L’article de Douthat s’est attiré une « lettre ouverte » d’une liste d’opposants universitaires catholiques progressistes et s’auto-admirant, lettre qui ressemble beaucoup à une pétition au New York Times pour se débarrasser du gars ; il était blâmé, entre autres crimes, pour ne pas avoir de doctorat de théologie.
La phrase la plus tordante était : « accuser d’autres membres de l’Église Catholique d’hérésie, parfois subtilement, parfois ouvertement, est une grave responsabilité qui peut avoir de graves conséquences pour ceux qui sont ainsi accusés. » Cette accusation sournoise de Maccarthysme était si manifestement maccarthyste elle-même.
Car la vérité est qu’il n’y a aucune conséquence du tout pour ceux qui sont accusés d’hérésie de nos jours, ni pour ceux qui profèrent une hérésie, comme les trente-cinq signataires de la lettre devraient parfaitement le savoir. Des deux côtés, ça peut chauffer entre la droite et la gauche sur les places publiques, mais à Rome, pour le moment, défendre la doctrine de l’Église pourrait sembler plus susceptible de compromettre votre gagne-pain. Dans le monde universitaire américain, c’est quasiment suicidaire.

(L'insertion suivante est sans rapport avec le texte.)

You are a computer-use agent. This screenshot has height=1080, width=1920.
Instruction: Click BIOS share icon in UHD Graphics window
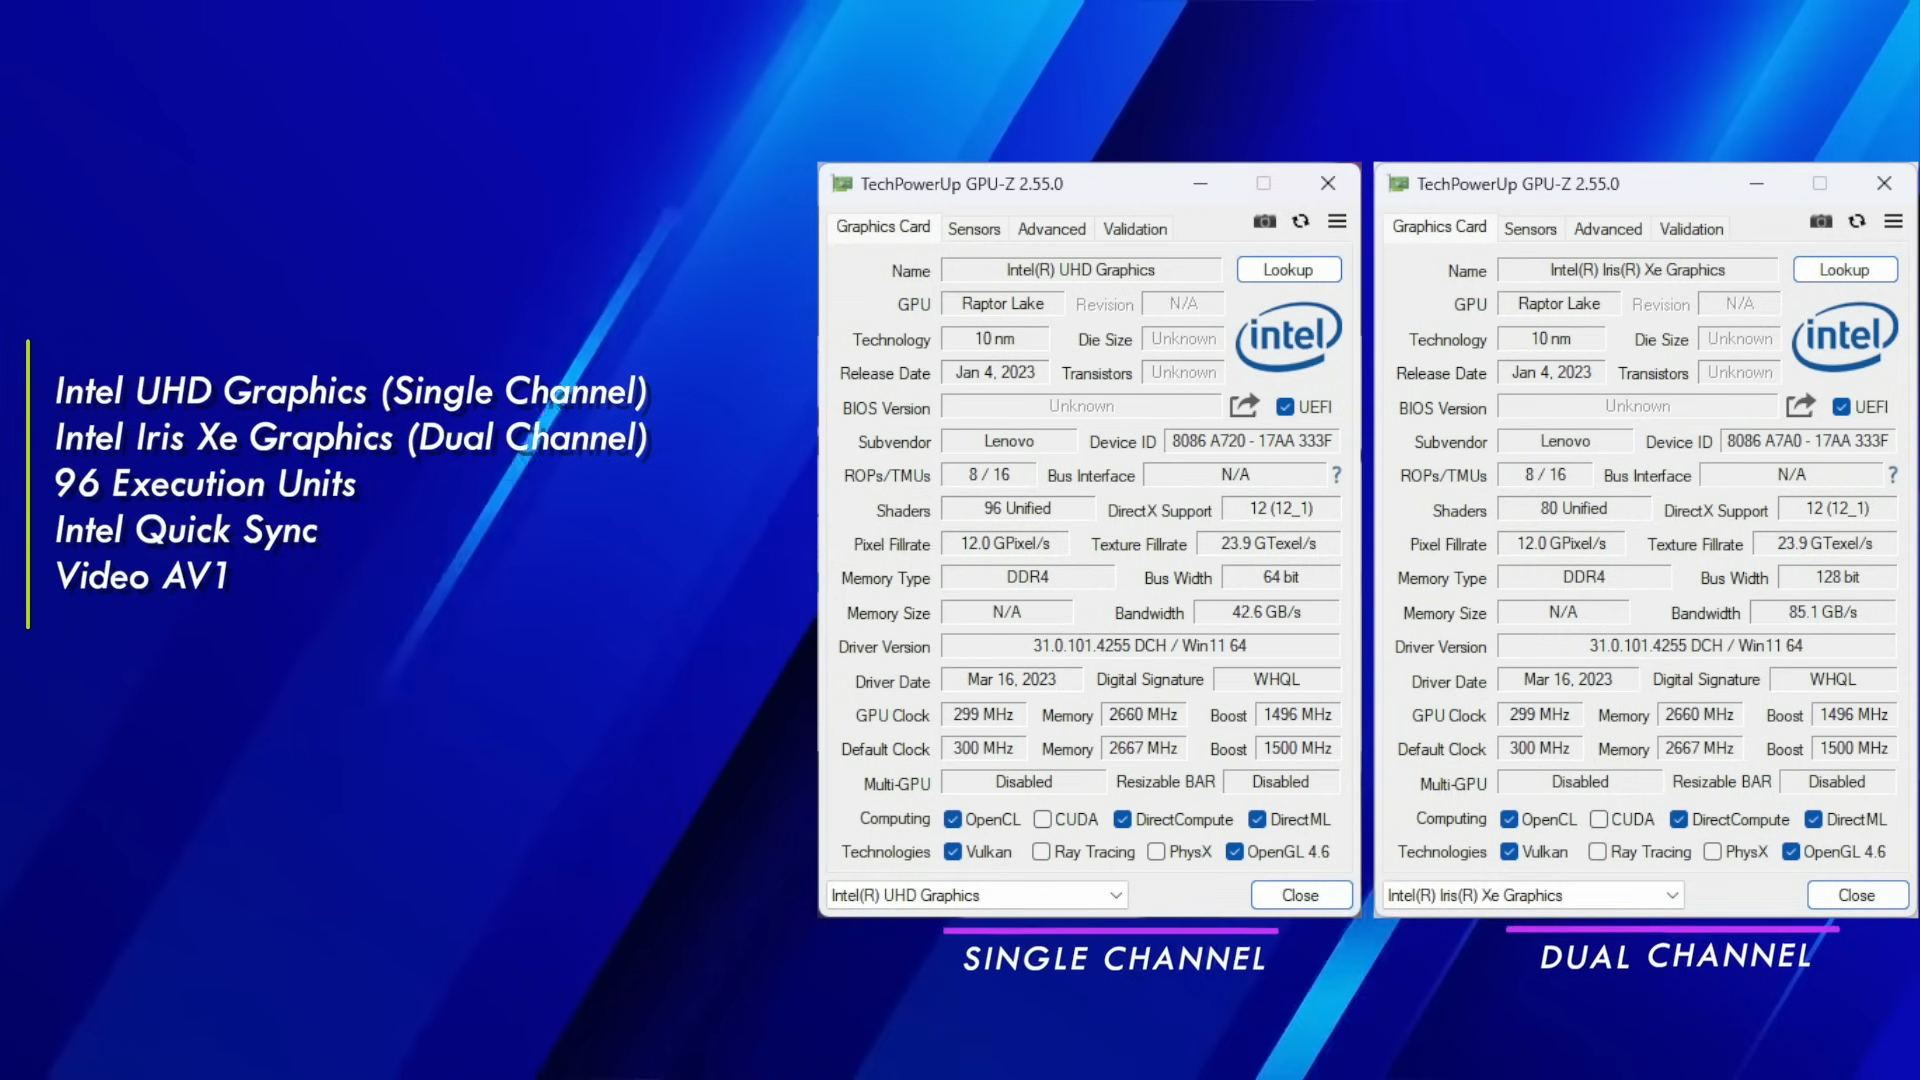[1244, 406]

Ma propre expérience, non seulement comme journaliste conservateur mais également comme « conservateur social », et surtout comme catholique pratiquant, n’est pas de celles qu’on se remémore avec plaisir. Des centaines de lettres de plaintes de ce genre ont été déposées contre moi par des gauchistes, qui déposaient des plaintes officielles qui nous ont harcelés, mes chefs et moi. Nous avons souffert des années de maux de tête quotidiens à répondre dans les formes légales à des accusations dénuées de fondement. Finalement, je me suis vu offrir une généreuse prime de départ si je voulais bien démissionner.

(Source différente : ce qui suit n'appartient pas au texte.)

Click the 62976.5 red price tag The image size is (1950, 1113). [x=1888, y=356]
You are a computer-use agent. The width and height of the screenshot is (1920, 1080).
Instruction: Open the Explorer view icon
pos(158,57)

Tout cela pour dire que je connais bien la donne depuis l’intérieur : les tactiques des progressistes pour museler les voix discordantes. J’étais pourtant soutenu par le fait de savoir que je parlais souvent pour les sans-voix : les nombreux lecteurs qui me remerciaient d’exprimer les vérités de base qui ont été frappées d’anathème par les gardiens de notre meilleur des mondes.
En outre, vous ne pouvez pas savoir si vous avez atteint la cible tant que ces gardiens ne se mettent pas à hurler. Et il y a une douce satisfaction à regarder le nid s’effondrer, en dépit des piqûres de frelons.

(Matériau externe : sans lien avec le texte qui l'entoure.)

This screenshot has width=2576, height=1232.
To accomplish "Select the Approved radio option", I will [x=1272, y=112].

Comme le pape émérite l’a confié à au moins un visiteur : « quand ce que je dis n’est pas critiqué, je dois examiner ma conscience. »
Et voici la farce : ces néo-ultramontains disant : « comment osez-vous critiquer le pape ! » étaient si adonnés à critiquer ses prédécesseurs les plus orthodoxes.
Pendant ce temps, Germaine Green propose le traitement dans les médias internationaux. Elle attire l’attention sur le fait qu’une personne transsexuelle n’est pas vraiment une femme. Elle l’a dit poliment, mais également fermement, et j’étais fortement amusé de voir un entretien avec elle sur la BBC, où le journaliste n’a fait à peu près que reprendre la question « comment osez-vous ? » – environ une douzaine de fois.
Parmi les féministes radicales, j’ai eu pendant longtemps un faible pour Mme Greer. Elle est unique par son intelligence, son élégant style anglais et la véritable indépendance de sa pensée. C’était à l’époque où les chiennes de garde la désavouaient.
Selon mon expérience, vous pouvez débuter une émeute en disant quelque chose de nouveau ou d’étrange. Si vous voulez jeter l’édifice à bas, il vous suffit de dire quelque chose que tout le monde sait secrètement être vrai.
Toute ma gratitude à Douthat et à Greer pour l’avoir fait.
David Warren est un ancien rédacteur du magazine Idler et un chroniqueur de Ottawa Citizen. I a une profonde expérience du Proche-Orient et de l’Extrême-Orient.